SENTENCIA CONSTITUCIONAL PLURINACIONAL 0104/2013
Tribunal Constitucional Plurinacional de Bolivia

SENTENCIA CONSTITUCIONAL PLURINACIONAL 0104/2013

Fecha: 22-Ene-2013

III.5.  Extinción de la acción penal por prescripción

Dentro del contexto señalado, este instituto jurídico, de acuerdo a la definición de Manuel Osorio, ha sido definido como la “Caducidad de los derechos en su eficacia procesal, por haber transcurrido los plazos legales para su posible ejercicio”. Por su parte la jurisprudencia constitucional (SC 23/2007-R, de 16 de enero), remitiéndose a la doctrina expresó que: “De acuerdo a la doctrina, la prescripción se traduce en los efectos que produce el transcurso del tiempo sobre el ejercicio de una determinada facultad. Esta definición, aplicada al ámbito penal, significa la expresa renuncia por parte del Estado del derecho a juzgar debido al tiempo transcurrido.

Conforme a ello, es el propio Estado el que, a través de la norma penal (procesal o sustantiva, según las legislaciones), establece los límites de tiempo en que puede ejercer la persecución penal. La actividad represiva del Estado no puede ser ejercida de manera indefinida, ya que al hacerlo se quebrantaría el equilibrio que debe existir entre la función de defensa de la sociedad y la protección de derechos y garantías individuales”, de lo que se infiere que la prescripción importa, por un lado, una garantía para el imputado quien queda liberado y, por otro, constituye una sanción para el Estado que no puede continuar ejerciendo la acción penal que estaba obligado a promover.

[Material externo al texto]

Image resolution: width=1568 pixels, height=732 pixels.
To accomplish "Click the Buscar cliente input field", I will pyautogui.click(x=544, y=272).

           Como se advierte, la naturaleza jurídica de la prescripción de la acción penal es de carácter sustantiva, por cuanto su procedencia además del tiempo transcurrido está directamente vinculada al delito y su sanción traducida en años de privación de libertad; es decir, que es la misma ley que determina los casos en que es viable, razón por la cual prescribe el inicio del término de la prescripción como cuando ésta es interrumpida ante la declaratoria de rebeldía del imputado, momento a partir del que el plazo se computa nuevamente.